The Nigerian Sovereign Eurobond market saw a lot of buy orders, leading the average yields to drop to 6.95 percent last week, the lowest in four years, driven by rising oil prices and potential U.S. attacks on Iran.
“The Nigerian Sovereign Eurobond market traded largely bullish, supported by improved global risk sentiment, rising crude oil prices, and sustained demand for higher-yielding emerging market assets. The average benchmark yield declined by six basis points week-on-week to 6.95 percent,” analysts at CSL said.
They also mentioned that a mix of favourable domestic and global macroeconomic factors supports the rising demand for emerging markets, including Nigeria’s Eurobonds.
Lower domestic inflation figure at 15.10 percent in January and rising global crude oil prices, driven in part by heightened tensions in the Middle East, contributed to improved investor sentiment.
For Nigeria, Africa’s top oil producer, the further rally in crude offers a welcome lift for foreign exchange (FX) inflows and fiscal revenues.
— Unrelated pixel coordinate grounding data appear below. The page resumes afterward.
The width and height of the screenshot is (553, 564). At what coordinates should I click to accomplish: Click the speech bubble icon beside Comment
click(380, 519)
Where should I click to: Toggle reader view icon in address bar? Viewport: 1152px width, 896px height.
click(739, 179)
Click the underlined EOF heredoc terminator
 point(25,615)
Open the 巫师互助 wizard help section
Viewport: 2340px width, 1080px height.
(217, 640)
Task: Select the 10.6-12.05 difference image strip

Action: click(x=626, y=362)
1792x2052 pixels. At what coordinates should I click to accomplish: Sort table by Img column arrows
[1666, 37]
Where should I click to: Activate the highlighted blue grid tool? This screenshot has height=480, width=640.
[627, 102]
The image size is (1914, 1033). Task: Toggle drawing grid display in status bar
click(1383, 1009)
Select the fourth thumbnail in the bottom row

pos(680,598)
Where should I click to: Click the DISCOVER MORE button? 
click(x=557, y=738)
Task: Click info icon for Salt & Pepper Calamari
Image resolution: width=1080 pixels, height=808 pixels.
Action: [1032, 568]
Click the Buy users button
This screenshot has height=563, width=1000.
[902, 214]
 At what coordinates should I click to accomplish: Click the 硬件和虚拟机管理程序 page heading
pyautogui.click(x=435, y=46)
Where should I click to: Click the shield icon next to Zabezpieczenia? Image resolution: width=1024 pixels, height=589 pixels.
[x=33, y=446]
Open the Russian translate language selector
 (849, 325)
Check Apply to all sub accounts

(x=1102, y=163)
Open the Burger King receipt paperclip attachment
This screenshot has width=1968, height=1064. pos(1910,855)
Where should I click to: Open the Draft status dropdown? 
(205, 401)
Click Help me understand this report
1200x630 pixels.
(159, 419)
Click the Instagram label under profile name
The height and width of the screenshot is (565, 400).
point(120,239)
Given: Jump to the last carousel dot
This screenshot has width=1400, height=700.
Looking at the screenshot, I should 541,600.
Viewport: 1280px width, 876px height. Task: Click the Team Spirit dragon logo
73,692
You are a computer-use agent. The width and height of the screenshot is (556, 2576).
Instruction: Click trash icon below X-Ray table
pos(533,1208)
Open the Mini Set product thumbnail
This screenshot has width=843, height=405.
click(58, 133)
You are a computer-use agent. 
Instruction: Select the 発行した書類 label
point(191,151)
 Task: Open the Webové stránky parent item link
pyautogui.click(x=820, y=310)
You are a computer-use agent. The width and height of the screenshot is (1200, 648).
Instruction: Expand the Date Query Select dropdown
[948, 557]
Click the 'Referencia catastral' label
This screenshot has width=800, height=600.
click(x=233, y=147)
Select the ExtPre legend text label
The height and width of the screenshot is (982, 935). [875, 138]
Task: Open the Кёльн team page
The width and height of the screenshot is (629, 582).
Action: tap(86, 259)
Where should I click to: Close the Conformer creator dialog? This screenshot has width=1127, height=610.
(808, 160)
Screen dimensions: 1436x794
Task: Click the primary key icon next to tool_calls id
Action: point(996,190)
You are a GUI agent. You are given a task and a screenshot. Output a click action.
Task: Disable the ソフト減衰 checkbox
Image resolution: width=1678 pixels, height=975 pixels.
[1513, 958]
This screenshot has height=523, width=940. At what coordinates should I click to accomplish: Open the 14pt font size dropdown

Similarly, analysts at AIICO said the rally was driven by mixed macroeconomic data, oil price volatility and potential U.S. attacks on Iran.
Tensions were high last week, and despite talks in Oman, both sides remain at an impasse. Donald Trump’s, U.S. President pressure on the Iranian regime escalated after a brutal crackdown on anti-government protestors across the country last month.
Global benchmark Brent oil price was up $2.13, to settle at $69.46 a barrel at the start of the week, but ended the week at $67.75.
Oil prices are therefore likely to stay volatile, with sharp two-way swings driven by diplomatic signals rather than pure demand-supply fundamentals.
Meanwhile, Citi said if disruptions to Russian supply keep Brent in a $65 to $70 per barrel range in the coming months, OPEC+ is likely to respond by increasing output from spare capacity.
The market kicked off the week on a positive note, on the back of improved oil prices as the average benchmark yield dropped by three basis points. By midweek, profit-taking on selected maturities led to a yield uptick as the investors reacted to the U.S. January unemployment rate, which came lower at 4.3 percent, compared to the December rate of 4.4 percent, signalling a cautious Federal Reserve Policy stance.
Towards the end of the week, average yield dropped as investors reacted to the mixed U.S. jobless claim data.
By the end of the week, the market stayed bullish as investors reacted to the U.S. CPI January data of 2.4 percent, lower than the estimate of 2.5 percent and 2.7 percent in December 2025.